Much of the debate resulted from an internal struggle between advocates of a Cuban perestroika, i.e. the use of market mechanisms and the liberalization of strictures on free speech and dissent and others who argued that speedy reforms would undercut the unity of the nation and the party's political dominance and possibly lead to the government's collapse as had happened to Communist states in Eastern Europe. The outcome was political reforms which fell far short of reform demands to permit candidates to campaign for office on competing programs. Economically, however, some modest market reforms were introduced, particularly in agriculture, in an effort to reverse the country's economic decline after the cessation of aid and trade subsidies from the USSR. Increased tensions between the US and Cuba also gave the conservatives the upper hand in the mid-1990s and the government responded more and more harshly to dissident groups.
By the time of the Fifth Party Congress in 1997, political liberalization was no longer on the agenda. The economic resolution debated at the conference called for the expansion of tourism in order to bring in more hard currency but did not call for economic reforms while the political resolution opposed any political liberalization and constituted a defence of the one-party system.
The party had a membership of over 780,000 when the Fifth Party Congress was held in 1997. 32.1% of the membership are classifed as workers while 13.8% are "professionals and technicians," 8.2% teachers and professors and 7.5% are "service workers."
The Communist Party of Cuba has a youth wing, the Unión de Jóvenes Comunistas (Union of Young Communists) modelled on the Komsomol that operated in the Soviet Union.

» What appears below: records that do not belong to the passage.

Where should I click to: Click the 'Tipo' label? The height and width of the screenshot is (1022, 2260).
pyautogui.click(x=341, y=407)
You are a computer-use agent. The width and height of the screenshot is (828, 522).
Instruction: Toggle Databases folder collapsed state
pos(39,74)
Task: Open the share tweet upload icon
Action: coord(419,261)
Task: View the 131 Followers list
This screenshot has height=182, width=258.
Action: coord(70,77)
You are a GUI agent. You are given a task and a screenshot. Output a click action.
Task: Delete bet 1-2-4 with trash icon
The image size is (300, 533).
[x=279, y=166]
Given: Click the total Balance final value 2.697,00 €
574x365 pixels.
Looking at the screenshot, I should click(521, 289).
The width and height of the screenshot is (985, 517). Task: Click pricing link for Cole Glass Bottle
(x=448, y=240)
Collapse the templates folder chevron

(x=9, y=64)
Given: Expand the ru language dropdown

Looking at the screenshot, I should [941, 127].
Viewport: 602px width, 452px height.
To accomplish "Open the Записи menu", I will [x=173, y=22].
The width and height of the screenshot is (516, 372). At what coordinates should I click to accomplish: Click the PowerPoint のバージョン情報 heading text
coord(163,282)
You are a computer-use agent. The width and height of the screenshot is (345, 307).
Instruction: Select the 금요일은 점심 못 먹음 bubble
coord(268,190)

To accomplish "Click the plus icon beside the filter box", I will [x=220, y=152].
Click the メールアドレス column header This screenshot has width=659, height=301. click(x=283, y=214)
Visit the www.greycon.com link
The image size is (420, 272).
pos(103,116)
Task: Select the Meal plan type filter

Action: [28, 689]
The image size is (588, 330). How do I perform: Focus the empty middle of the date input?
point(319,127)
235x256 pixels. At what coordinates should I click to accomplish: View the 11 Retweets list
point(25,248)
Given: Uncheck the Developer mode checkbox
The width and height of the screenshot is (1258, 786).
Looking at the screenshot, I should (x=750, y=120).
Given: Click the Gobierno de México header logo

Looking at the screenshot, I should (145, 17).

It also has a children's group called the Young Pioneers.
The Cuban party is more committed to the concept of socialism than other ruling parties and has been more reluctant in engaging in market reforms though it has been forced to accept some capitalist measures in its economy due to the collapse of the Soviet Union and the resultant loss of economic subsidies. The Communist Party of Cuba has favored supporting communist revolutions abroad and was active in assisting the ELN in Colombia, the FMLN in El Salvador, the Sandinistas in Nicaragua and Maurice Bishop's New Jewel Movement in Grenada in the 1980s. Their most significant international role was in Angola where the Cuban direction of a joint Angolan/Russian/Cuban force was responsible for clashing with a South African task force supporting UNITA at Cuito Cuanavale. *
It has largely been forced to retreat from this policy due to a lack of funds resulting from the halt of military aid from the Soviet Union. However, the party maintains a policy of sending thousands of Cuban doctors, agricultural technicians, and other professionals to other countries throughout the developing world. More recently the party has sought to support left wing leaders such as Luiz Inácio Lula da Silva in Brazil, Hugo Chávez in Venezuela, and Evo Morales in Bolivia a socialist bloc.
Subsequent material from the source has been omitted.